**WHAT THE TASK REQUIRES**
Copy the data from the line containing "Expand the Options dropdown" through the line containing "coord(152,31)", inclusive, reproducing each line unchanged.

**EXTRACTED INFORMATION**
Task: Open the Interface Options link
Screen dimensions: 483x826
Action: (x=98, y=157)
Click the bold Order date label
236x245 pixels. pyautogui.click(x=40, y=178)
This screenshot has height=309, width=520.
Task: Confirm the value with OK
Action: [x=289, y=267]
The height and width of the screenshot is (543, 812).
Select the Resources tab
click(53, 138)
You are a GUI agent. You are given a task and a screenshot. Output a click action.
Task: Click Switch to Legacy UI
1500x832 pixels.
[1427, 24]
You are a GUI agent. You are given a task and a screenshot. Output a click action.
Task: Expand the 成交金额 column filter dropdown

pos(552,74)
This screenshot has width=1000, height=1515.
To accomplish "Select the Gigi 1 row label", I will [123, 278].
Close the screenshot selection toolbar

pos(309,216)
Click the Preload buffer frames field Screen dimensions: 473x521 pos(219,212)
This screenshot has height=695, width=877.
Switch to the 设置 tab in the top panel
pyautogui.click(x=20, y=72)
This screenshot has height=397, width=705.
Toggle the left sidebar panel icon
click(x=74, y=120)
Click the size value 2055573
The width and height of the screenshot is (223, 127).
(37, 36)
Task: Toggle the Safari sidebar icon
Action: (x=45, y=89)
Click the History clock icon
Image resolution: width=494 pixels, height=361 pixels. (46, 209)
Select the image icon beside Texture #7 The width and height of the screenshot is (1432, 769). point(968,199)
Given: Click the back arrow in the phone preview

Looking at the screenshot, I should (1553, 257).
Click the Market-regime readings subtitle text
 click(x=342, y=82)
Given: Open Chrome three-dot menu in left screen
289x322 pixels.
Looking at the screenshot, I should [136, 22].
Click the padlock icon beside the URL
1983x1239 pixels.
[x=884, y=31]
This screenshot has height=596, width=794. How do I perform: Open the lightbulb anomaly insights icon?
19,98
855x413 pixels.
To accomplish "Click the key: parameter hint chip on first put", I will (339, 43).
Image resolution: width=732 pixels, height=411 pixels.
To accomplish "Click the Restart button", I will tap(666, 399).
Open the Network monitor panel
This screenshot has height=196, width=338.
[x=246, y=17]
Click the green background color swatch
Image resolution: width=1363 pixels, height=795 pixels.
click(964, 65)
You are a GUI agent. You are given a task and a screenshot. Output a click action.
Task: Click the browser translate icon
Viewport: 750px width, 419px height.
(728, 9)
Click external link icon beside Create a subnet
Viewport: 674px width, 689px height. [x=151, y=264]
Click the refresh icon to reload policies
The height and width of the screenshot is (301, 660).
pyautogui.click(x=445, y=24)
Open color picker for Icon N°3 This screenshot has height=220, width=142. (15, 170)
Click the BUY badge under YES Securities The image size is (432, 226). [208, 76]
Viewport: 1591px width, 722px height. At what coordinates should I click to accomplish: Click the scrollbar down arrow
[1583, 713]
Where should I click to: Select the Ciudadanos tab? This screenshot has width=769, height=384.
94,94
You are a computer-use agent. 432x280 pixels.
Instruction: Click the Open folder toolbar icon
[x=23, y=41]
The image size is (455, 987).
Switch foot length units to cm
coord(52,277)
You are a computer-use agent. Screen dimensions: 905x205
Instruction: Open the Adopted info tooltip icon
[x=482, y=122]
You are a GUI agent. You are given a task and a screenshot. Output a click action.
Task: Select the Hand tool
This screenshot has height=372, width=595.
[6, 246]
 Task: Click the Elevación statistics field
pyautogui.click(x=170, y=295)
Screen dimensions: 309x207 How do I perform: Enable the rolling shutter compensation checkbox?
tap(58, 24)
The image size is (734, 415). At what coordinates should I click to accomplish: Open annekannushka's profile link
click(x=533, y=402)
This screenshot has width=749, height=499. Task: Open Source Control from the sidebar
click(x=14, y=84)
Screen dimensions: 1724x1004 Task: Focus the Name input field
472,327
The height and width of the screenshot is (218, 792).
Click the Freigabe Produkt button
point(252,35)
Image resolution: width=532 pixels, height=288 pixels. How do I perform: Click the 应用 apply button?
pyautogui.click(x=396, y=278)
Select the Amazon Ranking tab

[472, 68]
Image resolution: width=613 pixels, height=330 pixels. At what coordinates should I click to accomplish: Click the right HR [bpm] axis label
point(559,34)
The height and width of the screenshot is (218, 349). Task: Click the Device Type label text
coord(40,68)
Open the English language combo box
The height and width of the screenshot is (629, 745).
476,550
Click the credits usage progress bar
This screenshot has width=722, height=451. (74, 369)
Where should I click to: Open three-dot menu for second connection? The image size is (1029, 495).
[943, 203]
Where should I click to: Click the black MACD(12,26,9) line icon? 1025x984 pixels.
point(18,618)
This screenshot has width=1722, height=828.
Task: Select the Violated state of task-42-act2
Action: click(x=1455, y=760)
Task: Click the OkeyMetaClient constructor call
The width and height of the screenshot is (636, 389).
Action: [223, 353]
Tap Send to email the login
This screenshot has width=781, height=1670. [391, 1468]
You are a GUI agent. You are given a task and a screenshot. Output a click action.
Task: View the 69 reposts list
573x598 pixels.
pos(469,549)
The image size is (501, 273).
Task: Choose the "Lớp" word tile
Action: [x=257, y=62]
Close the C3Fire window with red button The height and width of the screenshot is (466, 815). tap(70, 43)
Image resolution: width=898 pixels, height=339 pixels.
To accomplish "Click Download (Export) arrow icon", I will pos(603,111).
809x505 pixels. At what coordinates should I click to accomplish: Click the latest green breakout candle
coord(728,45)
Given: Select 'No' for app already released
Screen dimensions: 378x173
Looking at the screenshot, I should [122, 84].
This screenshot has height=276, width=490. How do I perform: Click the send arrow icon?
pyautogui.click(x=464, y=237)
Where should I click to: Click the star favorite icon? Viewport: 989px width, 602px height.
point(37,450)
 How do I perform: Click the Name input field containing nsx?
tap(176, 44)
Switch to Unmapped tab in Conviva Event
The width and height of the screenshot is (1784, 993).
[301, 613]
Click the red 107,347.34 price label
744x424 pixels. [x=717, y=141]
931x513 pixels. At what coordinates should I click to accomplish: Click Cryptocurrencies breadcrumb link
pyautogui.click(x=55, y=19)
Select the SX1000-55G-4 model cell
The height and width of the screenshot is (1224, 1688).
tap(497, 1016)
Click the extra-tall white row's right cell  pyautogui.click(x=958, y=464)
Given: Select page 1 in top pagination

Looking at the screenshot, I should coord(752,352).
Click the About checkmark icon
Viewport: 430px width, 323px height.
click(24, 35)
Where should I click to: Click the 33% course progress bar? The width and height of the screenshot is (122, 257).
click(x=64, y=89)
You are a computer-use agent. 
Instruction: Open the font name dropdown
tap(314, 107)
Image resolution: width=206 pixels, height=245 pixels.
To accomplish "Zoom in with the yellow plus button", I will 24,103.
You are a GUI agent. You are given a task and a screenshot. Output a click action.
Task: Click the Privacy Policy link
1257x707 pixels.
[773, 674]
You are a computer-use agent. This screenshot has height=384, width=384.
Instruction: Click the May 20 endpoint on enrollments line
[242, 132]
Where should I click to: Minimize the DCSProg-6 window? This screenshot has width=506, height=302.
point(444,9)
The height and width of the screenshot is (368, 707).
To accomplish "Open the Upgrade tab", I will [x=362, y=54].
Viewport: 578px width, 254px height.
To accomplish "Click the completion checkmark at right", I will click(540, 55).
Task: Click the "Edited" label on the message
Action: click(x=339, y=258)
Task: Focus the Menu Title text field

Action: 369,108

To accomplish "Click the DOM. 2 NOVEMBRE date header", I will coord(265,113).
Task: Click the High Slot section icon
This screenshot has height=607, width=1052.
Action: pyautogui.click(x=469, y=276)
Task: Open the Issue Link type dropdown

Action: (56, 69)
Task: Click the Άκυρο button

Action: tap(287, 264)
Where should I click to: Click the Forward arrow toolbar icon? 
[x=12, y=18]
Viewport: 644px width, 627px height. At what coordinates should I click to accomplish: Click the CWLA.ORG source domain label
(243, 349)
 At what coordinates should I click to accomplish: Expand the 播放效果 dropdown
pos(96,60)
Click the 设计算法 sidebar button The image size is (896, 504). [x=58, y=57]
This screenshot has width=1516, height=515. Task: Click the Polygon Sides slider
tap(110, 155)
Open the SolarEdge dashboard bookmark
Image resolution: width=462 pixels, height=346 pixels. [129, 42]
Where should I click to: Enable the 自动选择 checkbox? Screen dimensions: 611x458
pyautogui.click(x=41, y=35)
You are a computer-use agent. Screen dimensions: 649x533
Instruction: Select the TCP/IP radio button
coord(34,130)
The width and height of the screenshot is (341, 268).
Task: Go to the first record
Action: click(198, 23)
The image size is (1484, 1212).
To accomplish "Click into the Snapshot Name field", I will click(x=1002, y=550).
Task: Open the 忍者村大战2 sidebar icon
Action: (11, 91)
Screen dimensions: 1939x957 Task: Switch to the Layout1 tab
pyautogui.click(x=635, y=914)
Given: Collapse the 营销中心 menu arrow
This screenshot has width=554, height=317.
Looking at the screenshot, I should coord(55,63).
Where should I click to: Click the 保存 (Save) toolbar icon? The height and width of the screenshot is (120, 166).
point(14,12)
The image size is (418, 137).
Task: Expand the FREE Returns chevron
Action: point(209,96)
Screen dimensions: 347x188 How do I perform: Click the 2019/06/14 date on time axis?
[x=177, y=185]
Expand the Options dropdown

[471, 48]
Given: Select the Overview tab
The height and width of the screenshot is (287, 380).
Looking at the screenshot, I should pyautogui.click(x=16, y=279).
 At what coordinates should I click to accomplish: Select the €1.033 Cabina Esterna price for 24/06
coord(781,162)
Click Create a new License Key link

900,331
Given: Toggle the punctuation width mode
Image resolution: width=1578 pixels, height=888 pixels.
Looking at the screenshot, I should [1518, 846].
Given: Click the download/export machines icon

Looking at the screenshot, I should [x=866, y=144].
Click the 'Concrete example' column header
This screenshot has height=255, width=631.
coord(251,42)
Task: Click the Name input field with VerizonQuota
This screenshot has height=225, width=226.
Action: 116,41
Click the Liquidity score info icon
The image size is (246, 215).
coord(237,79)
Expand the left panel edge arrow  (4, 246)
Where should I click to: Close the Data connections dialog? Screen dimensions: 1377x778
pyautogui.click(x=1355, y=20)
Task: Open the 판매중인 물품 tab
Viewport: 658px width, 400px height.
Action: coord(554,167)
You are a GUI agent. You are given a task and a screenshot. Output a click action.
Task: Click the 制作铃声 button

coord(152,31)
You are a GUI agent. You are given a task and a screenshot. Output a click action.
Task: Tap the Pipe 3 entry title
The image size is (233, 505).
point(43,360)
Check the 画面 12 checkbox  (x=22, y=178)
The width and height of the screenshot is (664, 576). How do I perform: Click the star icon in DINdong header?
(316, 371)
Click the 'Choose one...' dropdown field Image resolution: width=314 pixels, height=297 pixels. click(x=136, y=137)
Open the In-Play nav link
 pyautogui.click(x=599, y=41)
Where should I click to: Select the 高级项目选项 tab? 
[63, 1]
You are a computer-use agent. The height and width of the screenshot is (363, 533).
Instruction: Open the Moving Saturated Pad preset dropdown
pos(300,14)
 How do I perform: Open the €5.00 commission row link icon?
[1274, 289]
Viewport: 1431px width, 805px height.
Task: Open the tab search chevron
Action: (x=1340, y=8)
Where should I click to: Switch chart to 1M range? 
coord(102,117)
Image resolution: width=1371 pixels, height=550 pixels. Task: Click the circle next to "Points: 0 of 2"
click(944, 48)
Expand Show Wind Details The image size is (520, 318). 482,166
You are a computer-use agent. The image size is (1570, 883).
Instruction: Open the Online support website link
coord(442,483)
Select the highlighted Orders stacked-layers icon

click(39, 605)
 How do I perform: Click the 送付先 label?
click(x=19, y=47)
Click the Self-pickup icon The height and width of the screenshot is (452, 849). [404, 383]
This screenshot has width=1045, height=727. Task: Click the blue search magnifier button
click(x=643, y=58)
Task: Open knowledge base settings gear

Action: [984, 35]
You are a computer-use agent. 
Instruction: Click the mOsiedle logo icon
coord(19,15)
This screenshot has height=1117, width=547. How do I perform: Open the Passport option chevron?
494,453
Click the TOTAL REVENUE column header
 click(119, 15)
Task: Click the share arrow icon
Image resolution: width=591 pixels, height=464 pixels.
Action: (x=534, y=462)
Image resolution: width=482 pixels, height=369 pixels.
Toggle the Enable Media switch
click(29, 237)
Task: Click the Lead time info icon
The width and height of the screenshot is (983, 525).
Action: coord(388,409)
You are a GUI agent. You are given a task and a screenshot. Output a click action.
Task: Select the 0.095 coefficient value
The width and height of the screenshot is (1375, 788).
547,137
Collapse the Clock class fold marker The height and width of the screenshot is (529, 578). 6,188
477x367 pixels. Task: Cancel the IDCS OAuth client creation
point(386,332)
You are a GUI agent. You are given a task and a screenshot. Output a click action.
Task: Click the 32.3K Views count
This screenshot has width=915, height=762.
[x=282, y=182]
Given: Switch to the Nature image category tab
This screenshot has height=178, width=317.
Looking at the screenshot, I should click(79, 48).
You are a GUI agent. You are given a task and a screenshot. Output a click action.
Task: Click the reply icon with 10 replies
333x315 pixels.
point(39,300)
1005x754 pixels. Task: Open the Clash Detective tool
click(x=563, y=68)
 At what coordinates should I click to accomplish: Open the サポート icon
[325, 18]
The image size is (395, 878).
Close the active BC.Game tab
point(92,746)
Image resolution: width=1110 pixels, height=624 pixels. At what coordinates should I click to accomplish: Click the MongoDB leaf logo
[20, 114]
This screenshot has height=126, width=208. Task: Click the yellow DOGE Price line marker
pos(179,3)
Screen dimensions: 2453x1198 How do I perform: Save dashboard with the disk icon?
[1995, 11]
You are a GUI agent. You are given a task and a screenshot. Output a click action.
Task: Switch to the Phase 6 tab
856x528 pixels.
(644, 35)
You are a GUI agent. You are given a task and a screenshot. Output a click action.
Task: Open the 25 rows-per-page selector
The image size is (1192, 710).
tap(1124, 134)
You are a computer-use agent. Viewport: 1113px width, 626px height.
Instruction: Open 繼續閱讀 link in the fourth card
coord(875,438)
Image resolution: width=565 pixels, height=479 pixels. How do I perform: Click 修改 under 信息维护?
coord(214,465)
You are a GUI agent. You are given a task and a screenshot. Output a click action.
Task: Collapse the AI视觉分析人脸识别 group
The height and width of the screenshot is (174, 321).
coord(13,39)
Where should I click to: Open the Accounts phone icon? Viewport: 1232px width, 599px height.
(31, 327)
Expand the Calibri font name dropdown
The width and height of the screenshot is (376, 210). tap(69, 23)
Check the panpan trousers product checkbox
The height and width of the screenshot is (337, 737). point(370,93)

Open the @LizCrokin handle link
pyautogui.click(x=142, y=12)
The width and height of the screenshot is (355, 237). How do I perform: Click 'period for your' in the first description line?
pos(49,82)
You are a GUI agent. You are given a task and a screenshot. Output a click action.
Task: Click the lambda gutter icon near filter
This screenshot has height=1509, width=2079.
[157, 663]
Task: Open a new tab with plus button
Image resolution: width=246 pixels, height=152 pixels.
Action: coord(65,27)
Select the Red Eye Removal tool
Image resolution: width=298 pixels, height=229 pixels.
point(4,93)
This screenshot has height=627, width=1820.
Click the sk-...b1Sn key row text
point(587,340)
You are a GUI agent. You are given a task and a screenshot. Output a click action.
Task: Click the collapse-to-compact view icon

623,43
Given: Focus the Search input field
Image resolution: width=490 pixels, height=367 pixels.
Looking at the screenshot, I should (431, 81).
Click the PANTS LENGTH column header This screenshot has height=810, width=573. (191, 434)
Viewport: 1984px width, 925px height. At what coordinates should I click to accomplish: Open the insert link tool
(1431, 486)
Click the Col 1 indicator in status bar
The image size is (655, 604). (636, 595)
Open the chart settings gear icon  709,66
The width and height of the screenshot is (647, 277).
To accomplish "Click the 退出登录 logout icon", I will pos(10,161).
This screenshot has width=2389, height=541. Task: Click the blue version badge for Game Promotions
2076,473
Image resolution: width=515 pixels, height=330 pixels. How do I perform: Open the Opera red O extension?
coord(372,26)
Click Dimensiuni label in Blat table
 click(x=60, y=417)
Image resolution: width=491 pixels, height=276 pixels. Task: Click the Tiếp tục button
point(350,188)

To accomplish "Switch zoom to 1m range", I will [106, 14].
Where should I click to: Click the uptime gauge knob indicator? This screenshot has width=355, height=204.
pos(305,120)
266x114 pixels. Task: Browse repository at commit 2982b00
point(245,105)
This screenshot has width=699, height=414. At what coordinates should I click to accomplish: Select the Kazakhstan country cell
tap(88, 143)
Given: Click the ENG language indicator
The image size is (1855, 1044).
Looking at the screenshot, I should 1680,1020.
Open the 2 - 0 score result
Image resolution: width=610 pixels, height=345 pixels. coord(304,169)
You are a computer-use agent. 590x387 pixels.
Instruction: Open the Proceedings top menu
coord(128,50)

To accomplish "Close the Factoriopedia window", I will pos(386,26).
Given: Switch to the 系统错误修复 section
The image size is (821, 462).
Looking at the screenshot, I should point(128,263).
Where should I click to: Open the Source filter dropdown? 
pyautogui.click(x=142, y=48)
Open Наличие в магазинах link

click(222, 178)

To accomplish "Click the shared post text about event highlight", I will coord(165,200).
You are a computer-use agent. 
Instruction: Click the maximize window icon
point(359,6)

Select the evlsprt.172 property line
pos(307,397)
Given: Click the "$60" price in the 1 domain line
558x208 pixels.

**REPLY TO THE TASK**
Expand the Options dropdown

[471, 48]
Given: Select the Overview tab
The height and width of the screenshot is (287, 380).
Looking at the screenshot, I should pyautogui.click(x=16, y=279).
 At what coordinates should I click to accomplish: Select the €1.033 Cabina Esterna price for 24/06
coord(781,162)
Click Create a new License Key link

900,331
Given: Toggle the punctuation width mode
Image resolution: width=1578 pixels, height=888 pixels.
Looking at the screenshot, I should [1518, 846].
Given: Click the download/export machines icon

Looking at the screenshot, I should [x=866, y=144].
Click the 'Concrete example' column header
This screenshot has height=255, width=631.
coord(251,42)
Task: Click the Name input field with VerizonQuota
This screenshot has height=225, width=226.
Action: 116,41
Click the Liquidity score info icon
The image size is (246, 215).
coord(237,79)
Expand the left panel edge arrow  (4, 246)
Where should I click to: Close the Data connections dialog? Screen dimensions: 1377x778
pyautogui.click(x=1355, y=20)
Task: Open the 판매중인 물품 tab
Viewport: 658px width, 400px height.
Action: coord(554,167)
You are a GUI agent. You are given a task and a screenshot. Output a click action.
Task: Click the 制作铃声 button

coord(152,31)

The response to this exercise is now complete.